Excerpt from a dataset:

<<<<

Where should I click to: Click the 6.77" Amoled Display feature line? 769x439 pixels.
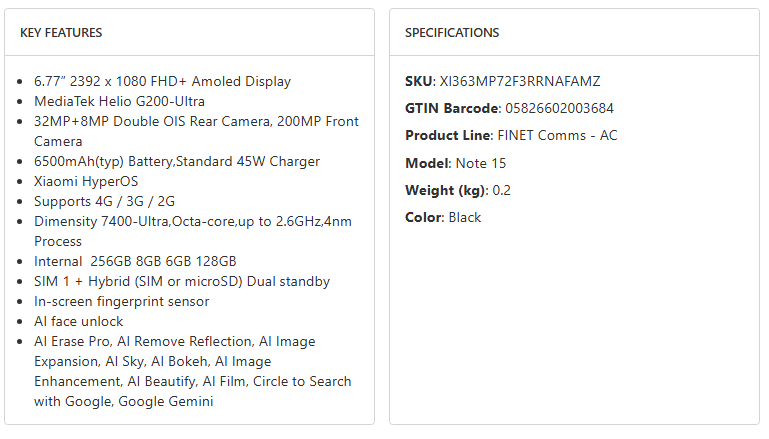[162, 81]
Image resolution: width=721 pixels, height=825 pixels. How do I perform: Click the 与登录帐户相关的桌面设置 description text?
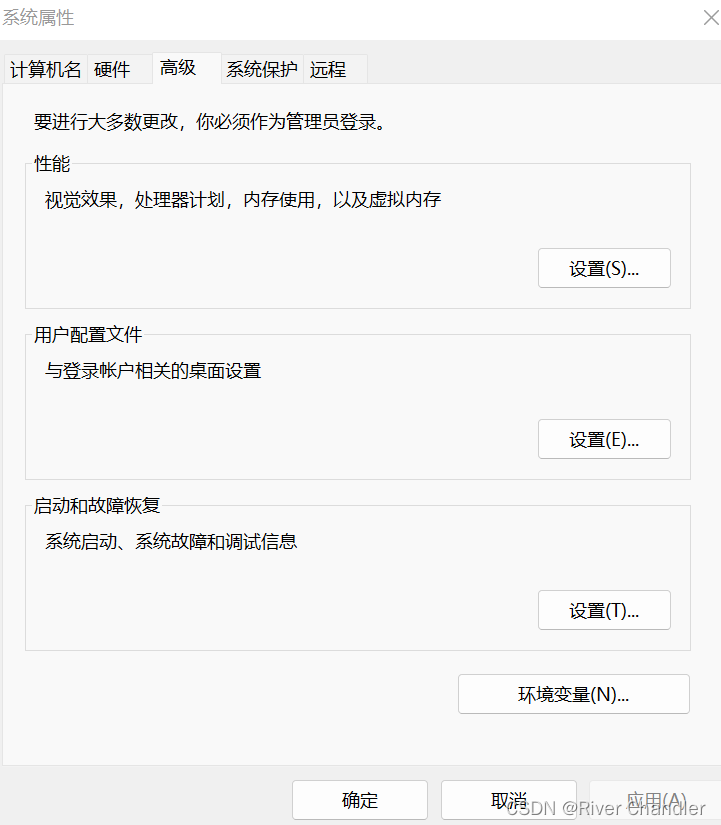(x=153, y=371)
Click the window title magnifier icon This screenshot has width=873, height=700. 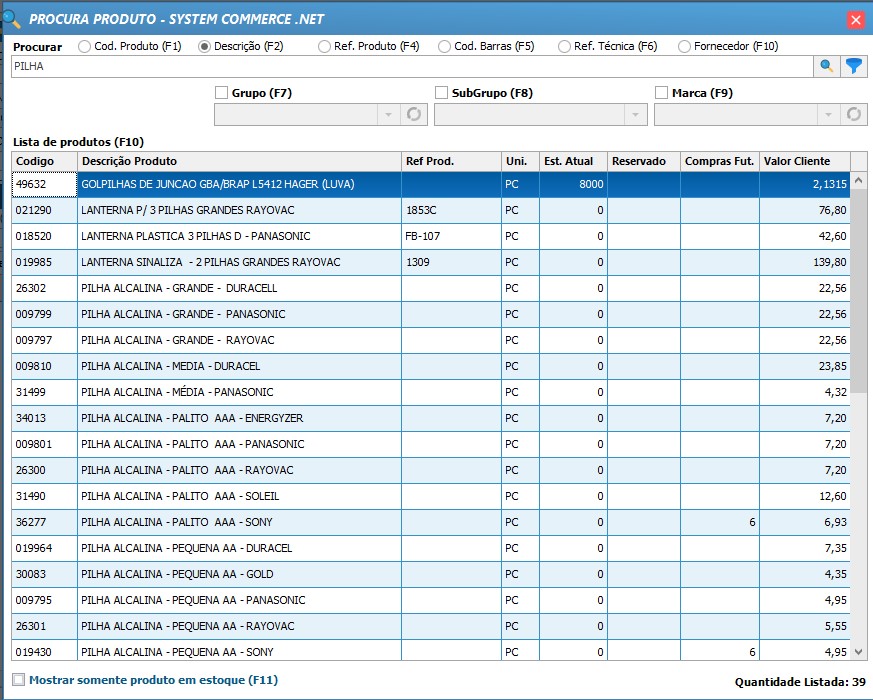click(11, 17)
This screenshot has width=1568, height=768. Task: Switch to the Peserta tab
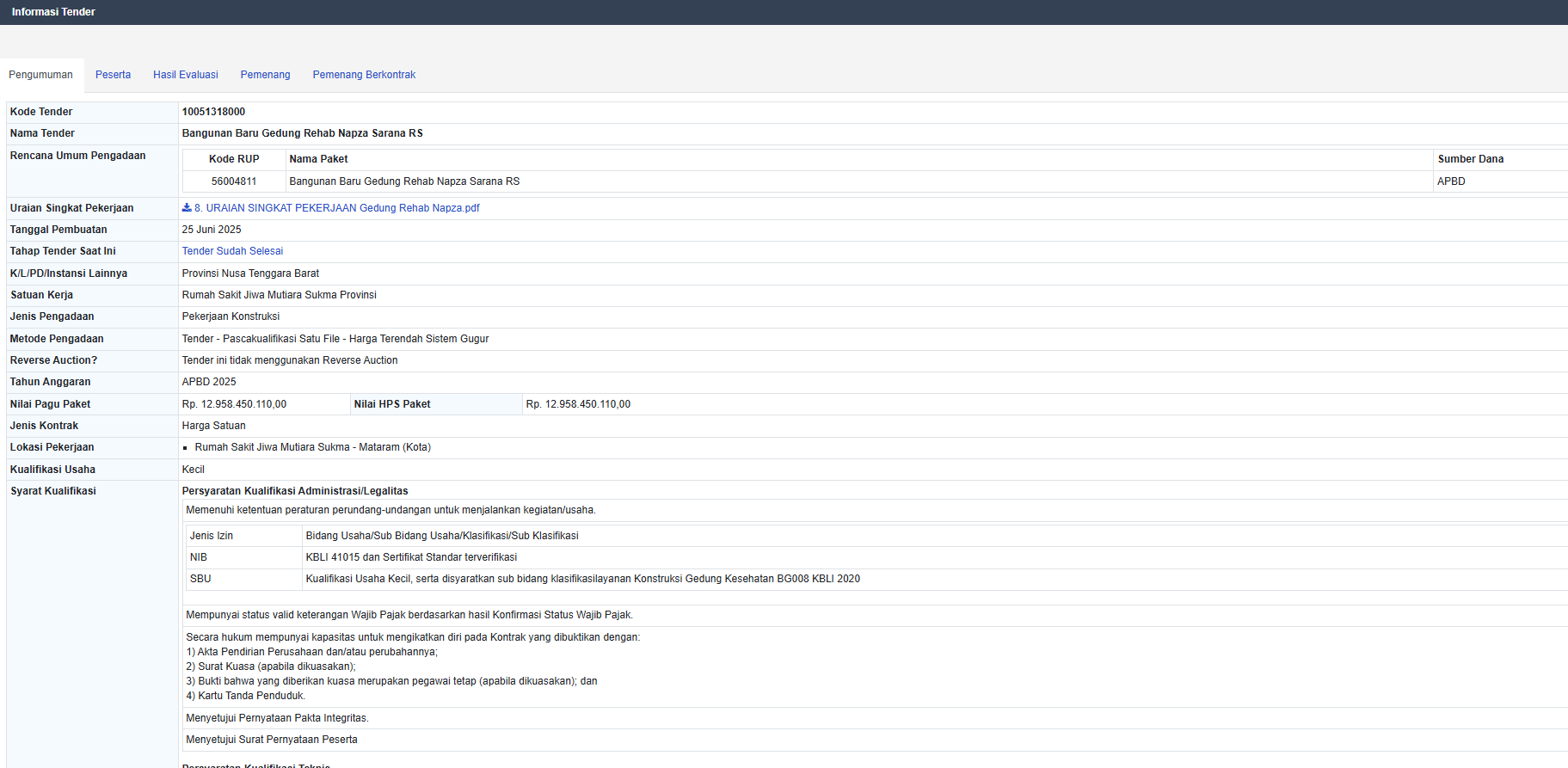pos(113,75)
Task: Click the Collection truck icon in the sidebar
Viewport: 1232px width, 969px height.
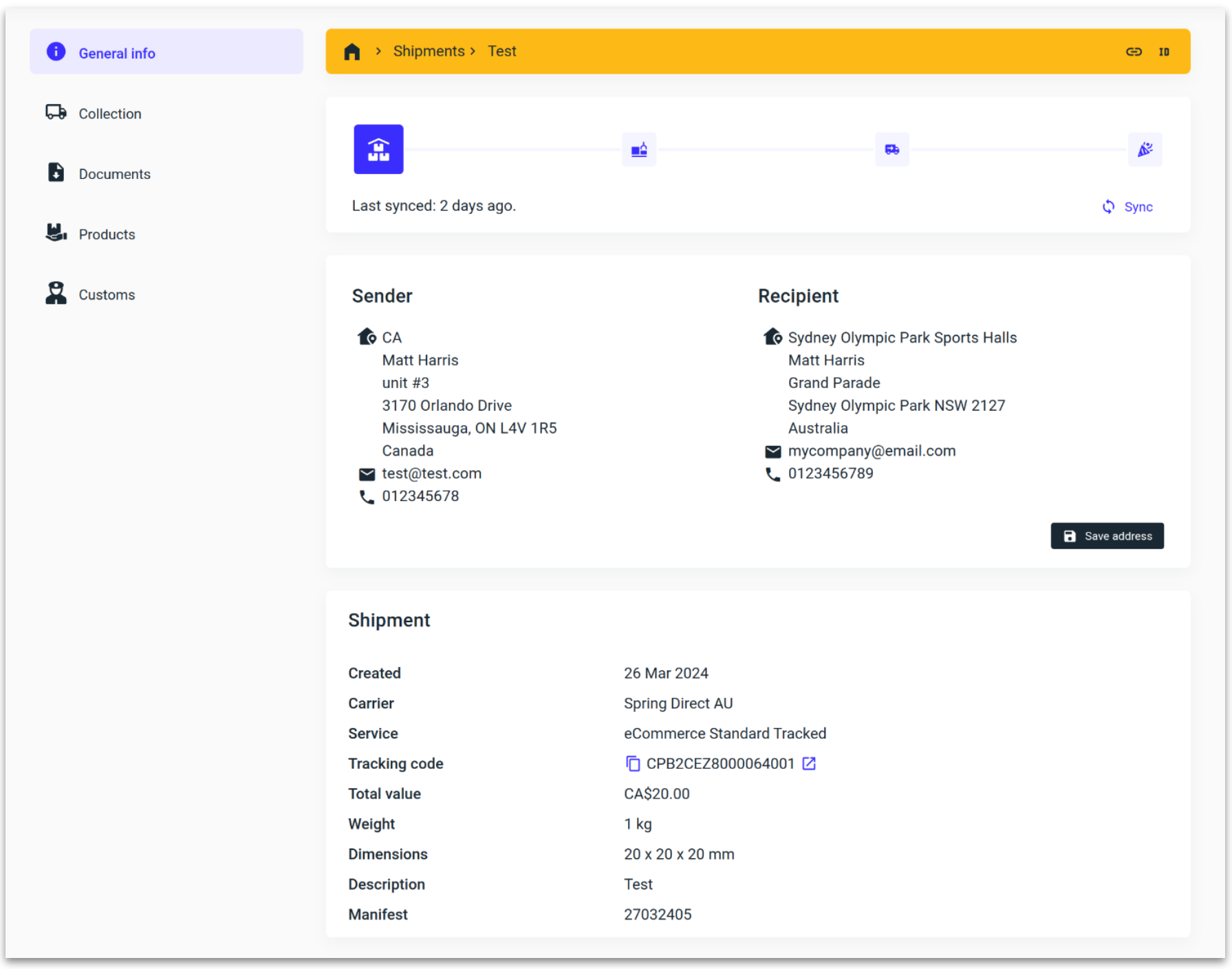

>>>>

STATED GOAL: Please copy the lines from the start of the excerpt through the line containing "(x=153, y=371)", and leave the pictures out.

REPLY:
Where should I click to: Click the 6.77" Amoled Display feature line? 769x439 pixels.
[162, 81]
Image resolution: width=721 pixels, height=825 pixels. How do I perform: Click the 与登录帐户相关的桌面设置 description text?
(x=153, y=371)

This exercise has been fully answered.